Com destaque para um talentoso jovem escocês chamado Colin McRae — que chegou em terceiro na Suécia e venceu na Nova Zelândia naquele ano — a Subaru conseguiu o terceiro lugar no campeonato de construtures naquele ano. Para se ter uma ideia, seu desempenho foi melhor que o de companheiros de equipe consagrados, como os finlandeses Ari “Dear God” Vatanen e Hannu Mikkola.
Apesar de o Legacy ainda ter sido o destaque da temporada, a Subaru foi sábia e levou adiante o desenvolvimento do Impreza que, como já dissemos, era menor e mais leve — ou seja, mais apropriado para combater rivais fortíssimos, como a Toyota e seu Celica Turbo AWD. Além do entre-eixos 160 mm mais curto, o carro era o primeiro a contar com diferenciais ativos, que usavam sistemas eletrônicos para distribuir o torque entre os eixos dianteiro e traseiro de acordo com as condições de aderência do piso — detalhe que dava ao Impreza alguns segundos de vantagem a cada estágio.
Os anos de 1994 e 1995 viram um crescimento exponencial da Subaru como uma das favoritas aos títulos. Em 1994, Colin McRae e seu novo companheiro de equipe, o espanhol Carlos Sainz, conseguiram as primeiras vitórias do Impreza — na Grécia (Sainz), na Nova Zelândia e na Grã-bretanha (McRae). Com 140 pontos, a Subaru garantiu o vice-campeonato muito próxima da Toyota, que acumulara 151 pontos.
No ano seguinte viria o primeiro título — em uma temporada disputadíssima e polêmica. A Toyota até poderia ter vencido naquele ano se não tivesse sido flagrada, no fim do ano, usando turbocompressores ilegais, com um restritor especial que poderia ser desativado e permitir que mais ar entrasse no motor, aumentando seu rendimento. Assim, todos os esforços da Toyota naquele ano foram em vão.
Colin McRae e seu navegador Nicky Grist
Para completar, o desempenho da Subaru foi brilhante naquele ano, com cinco vitórias em oito etapas, sendo três de Sainz e duas de McRae — que sagrou-se campeão entre os pilotos. Logo atrás deles, porém, outra rival começava a ganhar destaque: a Mitsubishi Ralliart que, com o Lancer Evolution, venceu duas etapas. Vamos entrar em detalhes no próximo capítulo desta série.
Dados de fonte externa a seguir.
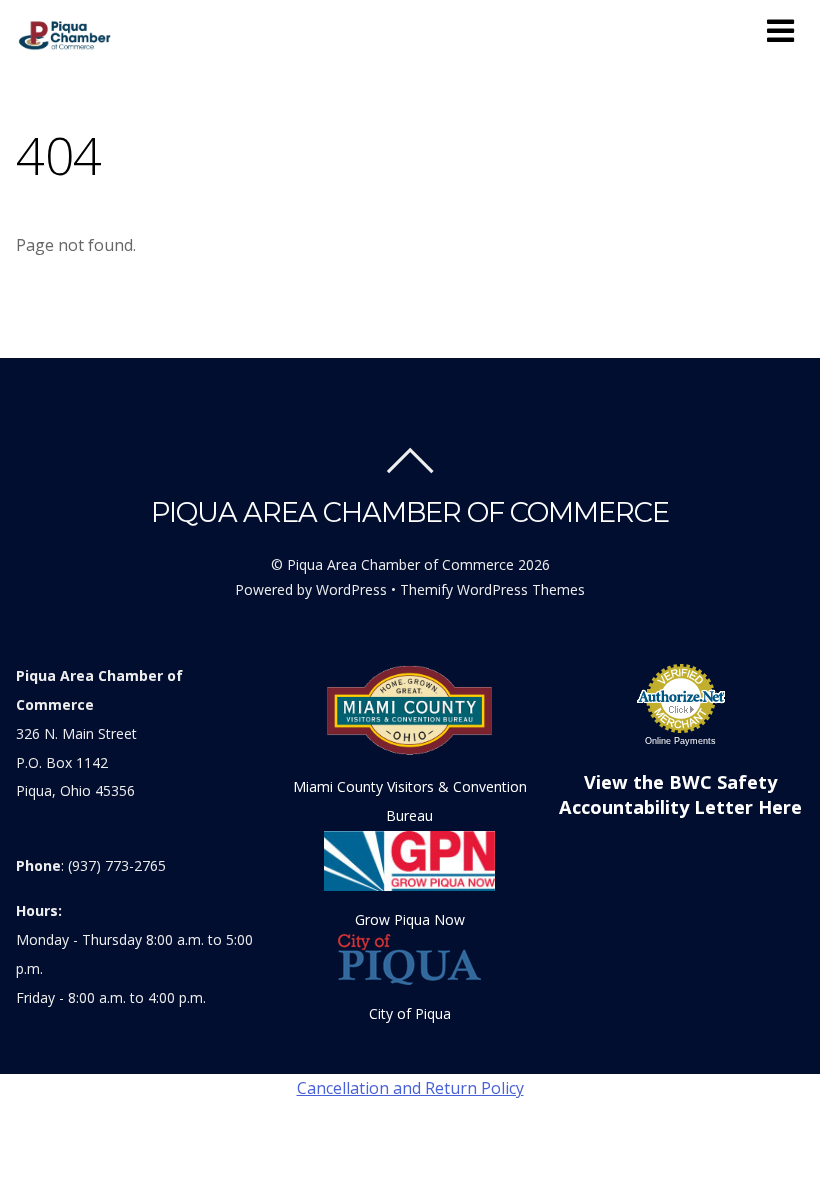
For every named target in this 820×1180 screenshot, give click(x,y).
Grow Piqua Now (410, 919)
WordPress (351, 589)
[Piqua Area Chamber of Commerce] (67, 44)
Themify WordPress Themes (492, 589)
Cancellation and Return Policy (410, 1088)
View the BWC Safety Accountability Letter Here (680, 794)
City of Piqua (410, 1013)
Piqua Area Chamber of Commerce (400, 564)
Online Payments (680, 741)
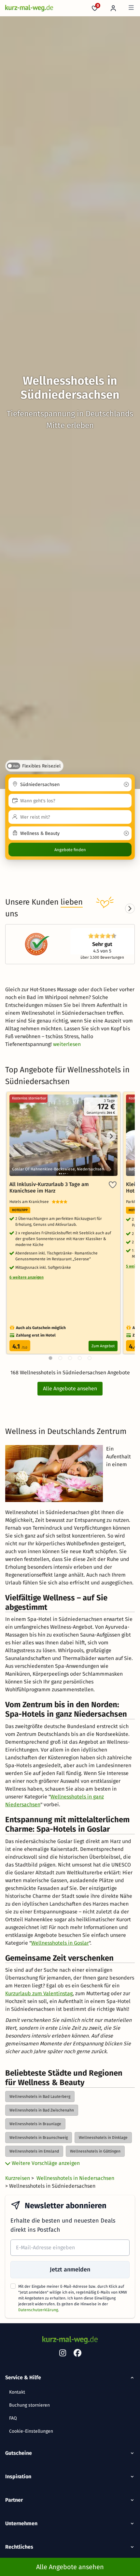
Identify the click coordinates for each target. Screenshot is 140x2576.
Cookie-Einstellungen (31, 2431)
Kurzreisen (18, 2178)
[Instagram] (62, 2354)
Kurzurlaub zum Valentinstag (39, 1993)
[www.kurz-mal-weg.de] (29, 8)
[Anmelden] (113, 8)
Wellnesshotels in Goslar (60, 1943)
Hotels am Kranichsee (30, 1201)
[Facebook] (77, 2354)
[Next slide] (130, 908)
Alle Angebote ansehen (70, 1388)
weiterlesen (67, 1044)
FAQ (13, 2418)
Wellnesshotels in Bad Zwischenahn (41, 2110)
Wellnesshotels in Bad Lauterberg (39, 2096)
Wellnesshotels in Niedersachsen (75, 2178)
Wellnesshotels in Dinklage (103, 2137)
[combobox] (70, 784)
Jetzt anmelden (70, 2269)
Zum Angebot (103, 1346)
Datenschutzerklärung (38, 2310)
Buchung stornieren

A boa fase de McRae garantiu que, em 1996, ele se tornasse o piloto principal da Subaru. E o escocês voador honrou sua posição, sendo o responsável por todas as três vitórias da equipe naquele ano e garantindo o segundo título de construtores em sequência. Por outro lado, entre os pilotos, Tommi Mäkinen, da Mitsubishi, reinou absoluto, levantando a taça de campeão.
O ano de 1997 trouxe uma mudança importantíssima: a introdução de uma nova categoria no WRC: a World Rally Car, que dispensava a obrigatoriedade da produção de especiais de homologação, reduzindo custos, atraindo novas equipes (como a Hyundai) e trazendo de volta antigos competidores (como a Peugeot e a Citroën). O Grupo A ainda existia, mas a maioria dos fabricantes decidiu aderir ao novo regulamento, incluindo a Subaru.
McRae ainda era o piloto principal da Subaru e, novamente, carregou a equipe nas costas: das sete vitórias da equipe, cinco foram dele. E, novamente, a Subaru ficou com o título de construtores e Tommi Mäkinen, da Mitsubishi, com a taça dos pilotos — na verdade, o finlandês foi campeão do WRC entre 1995 e 1998 — recorde que só foi superado pelos nove títulos consecutivos de Sébastien Loeb entre 2004 e 2012.
Foi nesta época que a rivalidade entre Subaru e Mitsubishi alcançou proporções estratosféricas — vamos conhecer o outro lado da história no próximo post. De qualquer forma, o desempenho matador de Colin McRae com os carros azuis foi um dos melhores de toda a história do WRC. Não é por acaso que a combinação de cores tradicional do Impreza WRX é azul com rodas douradas, um aceno aos dias de glória da Subaru no Campeonato Mundial de Rali.